- **The data**:
——

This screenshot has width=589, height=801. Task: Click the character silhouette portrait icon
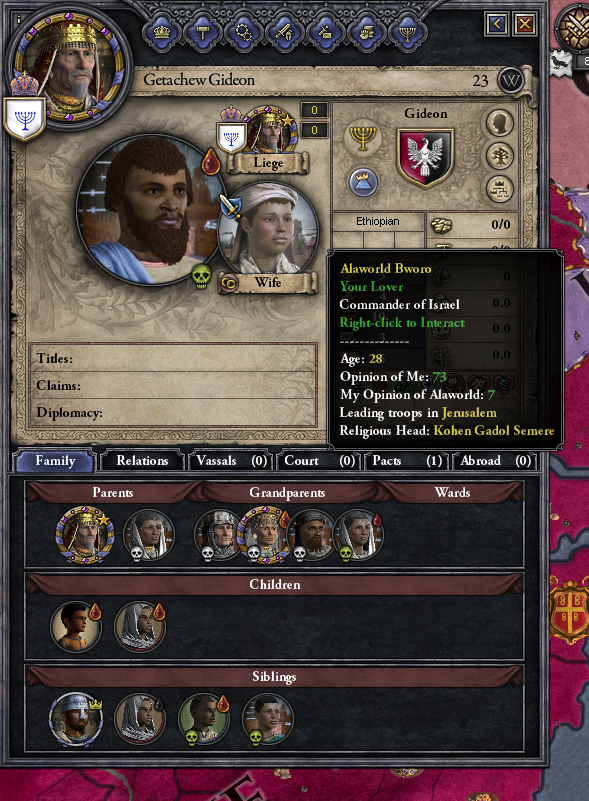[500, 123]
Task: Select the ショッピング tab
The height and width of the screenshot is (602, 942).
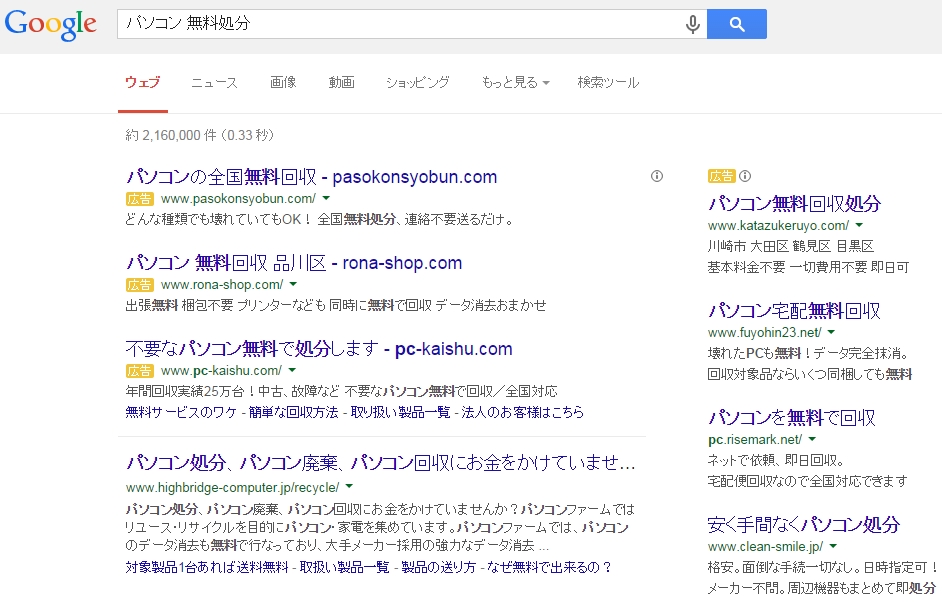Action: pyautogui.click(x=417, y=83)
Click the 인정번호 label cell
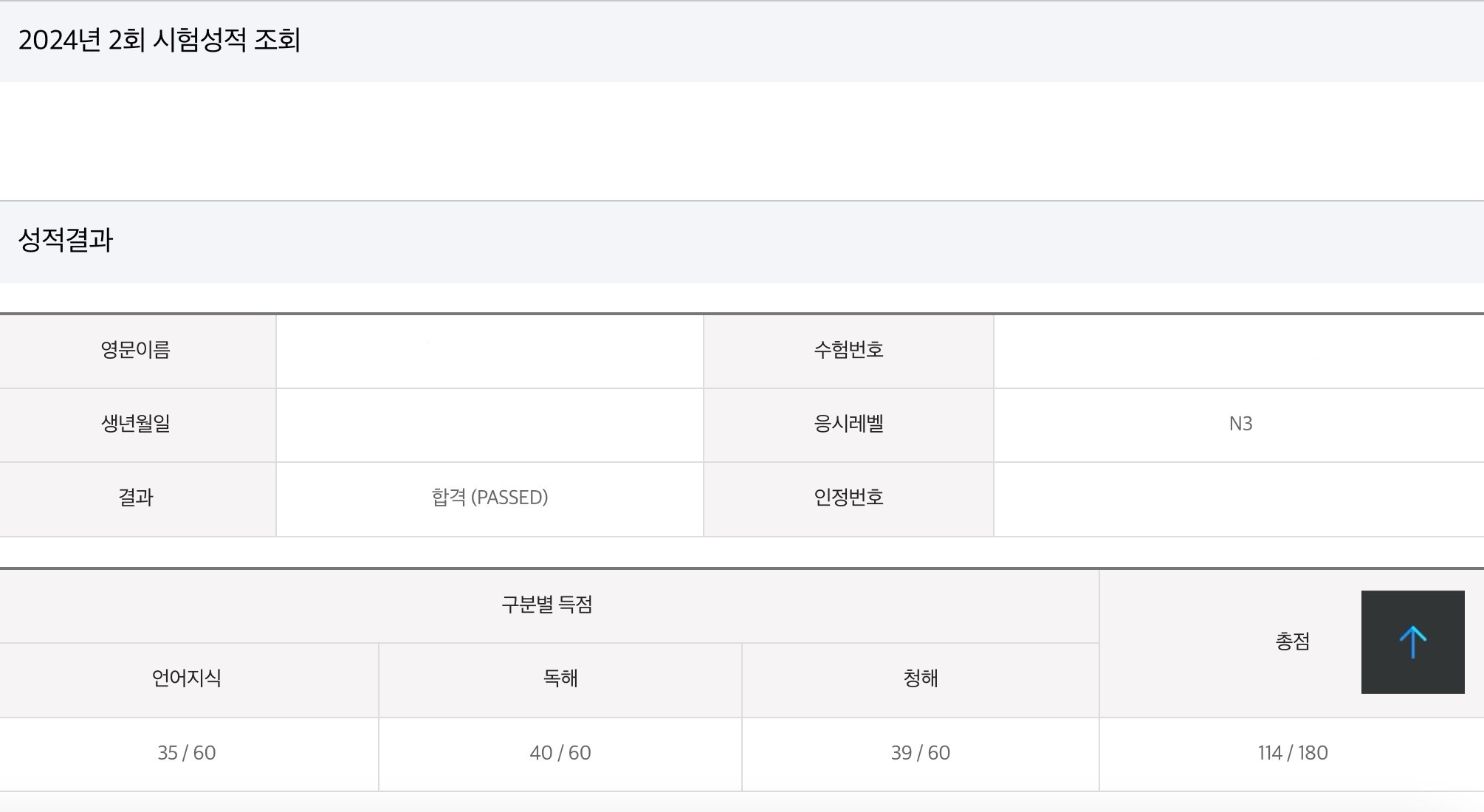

——

- **Goal**: Swap each "screenshot" in the lines above for "capture", keeping all other text unchanged. Write the lines out again, but leave the pictures out.

- **Complete answer**:
This capture has width=589, height=801. Task: Click the character silhouette portrait icon
[500, 123]
Task: Select the ショッピング tab
The height and width of the capture is (602, 942).
Action: pyautogui.click(x=417, y=83)
Click the 인정번호 label cell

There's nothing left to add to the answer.